▶ YOUR INSTRUCTIONS:
The word "will" marks the lines to find; copy every such line from the data below.

§

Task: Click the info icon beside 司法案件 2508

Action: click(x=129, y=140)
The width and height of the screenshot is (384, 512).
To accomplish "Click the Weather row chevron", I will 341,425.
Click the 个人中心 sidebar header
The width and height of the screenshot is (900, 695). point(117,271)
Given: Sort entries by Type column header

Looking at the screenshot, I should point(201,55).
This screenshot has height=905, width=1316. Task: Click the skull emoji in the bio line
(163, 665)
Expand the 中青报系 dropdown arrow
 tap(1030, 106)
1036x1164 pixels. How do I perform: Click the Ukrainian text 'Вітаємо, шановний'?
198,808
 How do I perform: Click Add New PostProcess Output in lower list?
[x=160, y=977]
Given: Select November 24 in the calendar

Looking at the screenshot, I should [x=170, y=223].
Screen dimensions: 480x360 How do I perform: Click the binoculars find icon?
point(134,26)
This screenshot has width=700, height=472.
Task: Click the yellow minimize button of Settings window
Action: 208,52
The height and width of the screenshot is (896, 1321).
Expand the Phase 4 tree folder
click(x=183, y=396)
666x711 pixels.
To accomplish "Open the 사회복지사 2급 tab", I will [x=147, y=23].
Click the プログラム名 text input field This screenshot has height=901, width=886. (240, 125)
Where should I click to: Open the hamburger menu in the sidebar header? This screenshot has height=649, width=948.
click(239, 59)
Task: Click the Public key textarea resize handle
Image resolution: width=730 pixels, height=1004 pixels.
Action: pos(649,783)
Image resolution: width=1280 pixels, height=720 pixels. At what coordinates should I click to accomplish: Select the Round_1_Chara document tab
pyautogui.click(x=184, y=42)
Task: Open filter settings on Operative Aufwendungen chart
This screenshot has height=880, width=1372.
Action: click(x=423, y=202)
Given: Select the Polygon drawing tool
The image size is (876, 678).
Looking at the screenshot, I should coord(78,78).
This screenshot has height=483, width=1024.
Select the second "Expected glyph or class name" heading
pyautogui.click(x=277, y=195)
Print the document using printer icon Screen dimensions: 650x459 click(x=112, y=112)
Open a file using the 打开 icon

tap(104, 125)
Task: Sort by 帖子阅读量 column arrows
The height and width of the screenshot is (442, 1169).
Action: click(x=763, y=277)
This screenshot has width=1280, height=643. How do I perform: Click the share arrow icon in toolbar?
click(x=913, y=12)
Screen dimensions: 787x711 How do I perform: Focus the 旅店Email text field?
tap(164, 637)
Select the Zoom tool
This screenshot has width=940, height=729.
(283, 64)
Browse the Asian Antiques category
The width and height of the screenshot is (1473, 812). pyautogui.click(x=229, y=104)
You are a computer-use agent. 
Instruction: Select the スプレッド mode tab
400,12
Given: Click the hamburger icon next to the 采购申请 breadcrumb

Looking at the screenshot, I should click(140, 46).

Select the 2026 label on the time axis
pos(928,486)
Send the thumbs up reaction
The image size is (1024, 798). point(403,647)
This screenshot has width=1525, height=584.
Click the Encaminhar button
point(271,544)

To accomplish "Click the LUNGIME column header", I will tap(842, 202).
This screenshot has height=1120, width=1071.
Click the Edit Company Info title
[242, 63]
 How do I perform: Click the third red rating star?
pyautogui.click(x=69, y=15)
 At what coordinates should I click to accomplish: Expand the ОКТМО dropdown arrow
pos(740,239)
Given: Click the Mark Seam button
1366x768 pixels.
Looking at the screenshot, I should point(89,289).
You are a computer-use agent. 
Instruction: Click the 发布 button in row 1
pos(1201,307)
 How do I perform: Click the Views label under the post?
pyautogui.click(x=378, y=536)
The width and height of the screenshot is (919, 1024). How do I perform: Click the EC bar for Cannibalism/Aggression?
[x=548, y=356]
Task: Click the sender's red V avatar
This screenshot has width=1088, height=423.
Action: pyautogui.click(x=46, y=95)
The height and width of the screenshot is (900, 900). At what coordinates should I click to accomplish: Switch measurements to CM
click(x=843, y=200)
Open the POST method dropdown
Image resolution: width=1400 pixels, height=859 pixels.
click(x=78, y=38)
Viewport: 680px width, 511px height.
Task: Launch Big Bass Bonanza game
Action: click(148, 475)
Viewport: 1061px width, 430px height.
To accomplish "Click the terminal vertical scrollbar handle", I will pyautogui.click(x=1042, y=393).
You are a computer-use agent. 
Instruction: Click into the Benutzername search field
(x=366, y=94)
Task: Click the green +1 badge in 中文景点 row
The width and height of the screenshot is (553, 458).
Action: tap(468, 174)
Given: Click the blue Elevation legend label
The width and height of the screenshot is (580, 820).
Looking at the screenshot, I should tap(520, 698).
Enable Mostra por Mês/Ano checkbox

§

▶ SOLUTION TO THE EXERCISE:
To accomplish "Click the Weather row chevron", I will 341,425.
To accomplish "Open the 사회복지사 2급 tab", I will [x=147, y=23].
To accomplish "Click the LUNGIME column header", I will tap(842, 202).
To accomplish "Click the terminal vertical scrollbar handle", I will pyautogui.click(x=1042, y=393).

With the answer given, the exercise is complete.